→ What the exercise asks:
In the records below, the line containing "This screenshot has height=625, width=911." marks the start. Copy that line and everything after it exactly, through the last line.

→ Records shown:
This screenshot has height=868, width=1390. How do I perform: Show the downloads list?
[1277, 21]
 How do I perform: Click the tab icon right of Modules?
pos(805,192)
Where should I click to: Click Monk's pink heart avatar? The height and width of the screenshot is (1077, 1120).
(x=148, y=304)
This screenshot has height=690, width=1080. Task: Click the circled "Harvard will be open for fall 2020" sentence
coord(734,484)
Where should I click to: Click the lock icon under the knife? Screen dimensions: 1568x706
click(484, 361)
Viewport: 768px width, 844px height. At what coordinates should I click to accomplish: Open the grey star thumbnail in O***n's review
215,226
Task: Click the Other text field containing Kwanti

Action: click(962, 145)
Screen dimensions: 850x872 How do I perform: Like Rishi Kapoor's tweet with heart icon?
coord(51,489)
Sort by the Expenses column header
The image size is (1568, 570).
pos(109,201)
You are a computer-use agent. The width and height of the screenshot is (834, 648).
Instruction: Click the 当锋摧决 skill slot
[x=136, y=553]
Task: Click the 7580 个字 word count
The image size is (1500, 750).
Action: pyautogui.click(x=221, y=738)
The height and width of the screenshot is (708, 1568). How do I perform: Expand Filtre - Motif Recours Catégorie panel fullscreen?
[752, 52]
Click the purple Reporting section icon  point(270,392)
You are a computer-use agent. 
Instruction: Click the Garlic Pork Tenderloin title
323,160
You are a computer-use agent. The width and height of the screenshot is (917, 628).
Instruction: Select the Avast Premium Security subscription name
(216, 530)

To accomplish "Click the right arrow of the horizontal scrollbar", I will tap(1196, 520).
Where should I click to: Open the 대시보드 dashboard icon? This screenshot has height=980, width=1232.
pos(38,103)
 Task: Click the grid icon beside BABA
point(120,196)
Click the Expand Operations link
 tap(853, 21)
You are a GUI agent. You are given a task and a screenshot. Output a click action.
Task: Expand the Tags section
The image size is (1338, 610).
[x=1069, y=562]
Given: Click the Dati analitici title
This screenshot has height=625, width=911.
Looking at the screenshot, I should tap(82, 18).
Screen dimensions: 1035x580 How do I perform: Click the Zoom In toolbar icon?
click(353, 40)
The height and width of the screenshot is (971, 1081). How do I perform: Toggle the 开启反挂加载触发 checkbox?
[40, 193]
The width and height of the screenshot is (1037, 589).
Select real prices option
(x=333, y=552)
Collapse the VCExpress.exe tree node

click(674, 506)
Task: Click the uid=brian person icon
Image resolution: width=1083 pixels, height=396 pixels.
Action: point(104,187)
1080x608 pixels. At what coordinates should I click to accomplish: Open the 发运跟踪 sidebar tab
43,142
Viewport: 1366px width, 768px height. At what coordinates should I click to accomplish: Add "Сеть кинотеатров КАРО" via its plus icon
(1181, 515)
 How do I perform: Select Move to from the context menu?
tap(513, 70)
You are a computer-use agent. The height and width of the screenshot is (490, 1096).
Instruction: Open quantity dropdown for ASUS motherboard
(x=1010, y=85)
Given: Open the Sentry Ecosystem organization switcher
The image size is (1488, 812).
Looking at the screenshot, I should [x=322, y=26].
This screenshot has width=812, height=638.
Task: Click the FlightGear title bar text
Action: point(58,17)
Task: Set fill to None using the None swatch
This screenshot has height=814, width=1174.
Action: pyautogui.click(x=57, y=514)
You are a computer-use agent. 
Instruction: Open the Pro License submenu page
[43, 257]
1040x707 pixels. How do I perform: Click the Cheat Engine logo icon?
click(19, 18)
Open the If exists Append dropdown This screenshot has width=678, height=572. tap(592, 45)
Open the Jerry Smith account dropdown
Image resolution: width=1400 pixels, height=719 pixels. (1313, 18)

→ Answer for the task:
This screenshot has height=625, width=911.
Looking at the screenshot, I should tap(82, 18).
Screen dimensions: 1035x580 How do I perform: Click the Zoom In toolbar icon?
click(353, 40)
The height and width of the screenshot is (971, 1081). How do I perform: Toggle the 开启反挂加载触发 checkbox?
[40, 193]
The width and height of the screenshot is (1037, 589).
Select real prices option
(x=333, y=552)
Collapse the VCExpress.exe tree node

click(674, 506)
Task: Click the uid=brian person icon
Image resolution: width=1083 pixels, height=396 pixels.
Action: point(104,187)
1080x608 pixels. At what coordinates should I click to accomplish: Open the 发运跟踪 sidebar tab
43,142
Viewport: 1366px width, 768px height. At what coordinates should I click to accomplish: Add "Сеть кинотеатров КАРО" via its plus icon
(1181, 515)
 How do I perform: Select Move to from the context menu?
tap(513, 70)
You are a computer-use agent. The height and width of the screenshot is (490, 1096).
Instruction: Open quantity dropdown for ASUS motherboard
(x=1010, y=85)
Given: Open the Sentry Ecosystem organization switcher
The image size is (1488, 812).
Looking at the screenshot, I should [x=322, y=26].
This screenshot has width=812, height=638.
Task: Click the FlightGear title bar text
Action: point(58,17)
Task: Set fill to None using the None swatch
This screenshot has height=814, width=1174.
Action: pyautogui.click(x=57, y=514)
You are a computer-use agent. 
Instruction: Open the Pro License submenu page
[43, 257]
1040x707 pixels. How do I perform: Click the Cheat Engine logo icon?
click(19, 18)
Open the If exists Append dropdown This screenshot has width=678, height=572. tap(592, 45)
Open the Jerry Smith account dropdown
Image resolution: width=1400 pixels, height=719 pixels. (1313, 18)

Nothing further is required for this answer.